**Assignment**
Having found the line containing "This screenshot has height=540, width=960." in the records below, copy that line and each later one exactly, dropping pictures.

(Collected data)
--- --- ---

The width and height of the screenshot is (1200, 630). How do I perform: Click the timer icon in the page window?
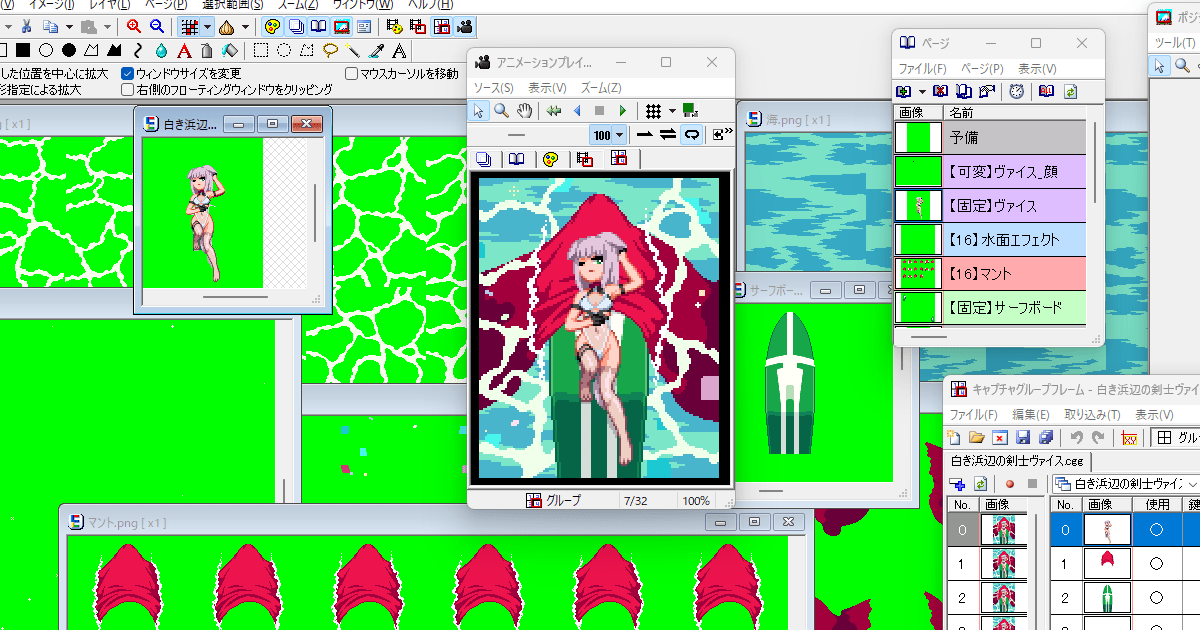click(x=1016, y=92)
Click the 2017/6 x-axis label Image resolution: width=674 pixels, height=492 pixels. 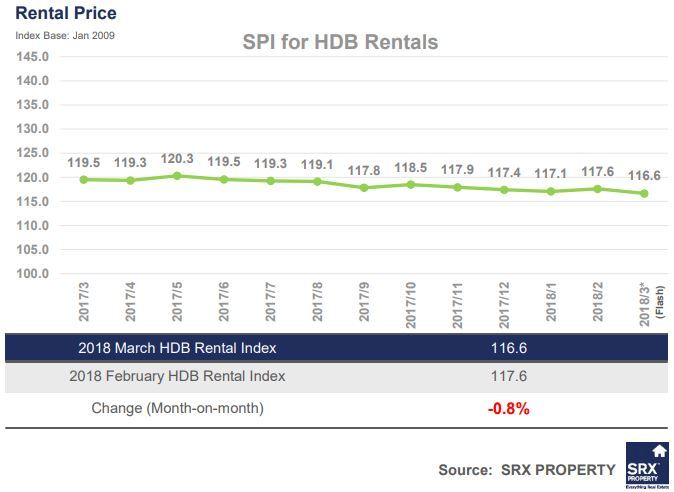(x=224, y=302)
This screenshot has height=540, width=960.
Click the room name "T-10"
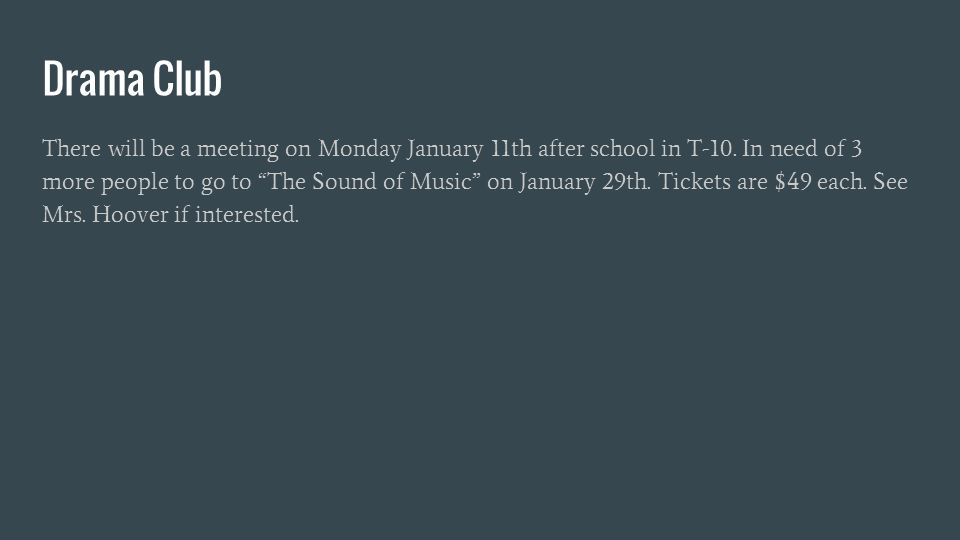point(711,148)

--- --- ---

**Answer to this exercise**
This screenshot has height=540, width=960.
Click the room name "T-10"
point(711,148)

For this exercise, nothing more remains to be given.